The startup has partnerships with various international suppliers to supply itself with models. “The purchases of products are made according to the models that we would like to wear. We want to provide pairs that are trendy and can’t be found elsewhere. We source in Europe and Asia from partners specialized in eyewear design” explains the young entrepreneur.

But with its 3 million dirham fundraising, the young company now intends to design its own models and conquer new markets.

Technological ambitions, recruitments and attacking the Emirati market

The seed funding that the startup has received will now allow it to design its own in-house designs to create unique pairs of glasses made in Morocco.

But LNKO also wants to develop three main pillars.
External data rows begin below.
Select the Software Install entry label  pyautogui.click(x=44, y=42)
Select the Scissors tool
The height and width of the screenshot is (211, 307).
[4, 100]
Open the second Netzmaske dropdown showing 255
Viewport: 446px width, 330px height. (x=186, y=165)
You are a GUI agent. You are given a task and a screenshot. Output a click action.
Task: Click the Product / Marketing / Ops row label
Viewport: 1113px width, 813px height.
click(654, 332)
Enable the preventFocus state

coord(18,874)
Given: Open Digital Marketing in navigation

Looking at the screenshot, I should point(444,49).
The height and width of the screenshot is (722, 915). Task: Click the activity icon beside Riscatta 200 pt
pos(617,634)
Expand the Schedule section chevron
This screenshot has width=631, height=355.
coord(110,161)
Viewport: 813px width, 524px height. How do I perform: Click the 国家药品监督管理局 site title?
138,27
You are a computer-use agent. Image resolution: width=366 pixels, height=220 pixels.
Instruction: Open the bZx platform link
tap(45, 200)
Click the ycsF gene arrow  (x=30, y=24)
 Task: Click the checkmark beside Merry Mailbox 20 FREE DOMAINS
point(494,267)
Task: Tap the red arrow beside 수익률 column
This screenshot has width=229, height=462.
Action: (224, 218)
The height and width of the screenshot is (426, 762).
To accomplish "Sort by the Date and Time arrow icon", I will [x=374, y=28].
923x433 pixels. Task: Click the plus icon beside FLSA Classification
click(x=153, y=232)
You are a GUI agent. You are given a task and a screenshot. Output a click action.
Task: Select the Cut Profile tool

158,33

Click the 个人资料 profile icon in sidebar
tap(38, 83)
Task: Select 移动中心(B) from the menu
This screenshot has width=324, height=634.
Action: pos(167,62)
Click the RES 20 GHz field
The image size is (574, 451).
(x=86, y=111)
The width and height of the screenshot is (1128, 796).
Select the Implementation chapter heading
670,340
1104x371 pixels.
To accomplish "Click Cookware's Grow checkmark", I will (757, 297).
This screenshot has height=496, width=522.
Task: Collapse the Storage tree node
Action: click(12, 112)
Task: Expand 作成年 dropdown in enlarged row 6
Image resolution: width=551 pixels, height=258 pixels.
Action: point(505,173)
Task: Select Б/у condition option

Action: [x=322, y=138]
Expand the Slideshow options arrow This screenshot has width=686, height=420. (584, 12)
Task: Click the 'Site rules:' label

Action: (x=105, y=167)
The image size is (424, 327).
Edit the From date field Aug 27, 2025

First, the continued growth of its sales in Morocco. The young startup has managed to capture more than 10,000 customers since its creation in April 2020. It also has its sights set on opening up the MENA market, particularly the Emirati market with Dubai. “We want to continue our online growth in Morocco and open the Dubai market by the end of the year. In Morocco we want to focus on digital but also physical in a few cities to see how the market reacts,” says the entrepreneur. The country is one of the most attractive in the region and has consumption habits quite similar to those of Morocco in this sector. “On this market, there is no DtoC and that breaks the prices by cutting the intermediaries and who benefit from a strong brand image. This market is 10 times larger than the Moroccan market and we want to attack it to strengthen our brand image” explains Maha Bennani.

To accompany this growth, the startup also wants to invest in its technological upgrade. “We aim to develop tools that will improve our operations and logistics and also sales with an augmented reality software that allows customers to try on their glasses on the site” continues Maha Bennani.

LNKO also plans to recruit during the year to structure its operations. “We are currently 13 people and we would like to triple the number of employees within 6 to 12 months with a marketing, technical and operational team” explains the co-founder. With this fundraising, the startup expects to triple its turnover within 6 to 9 months.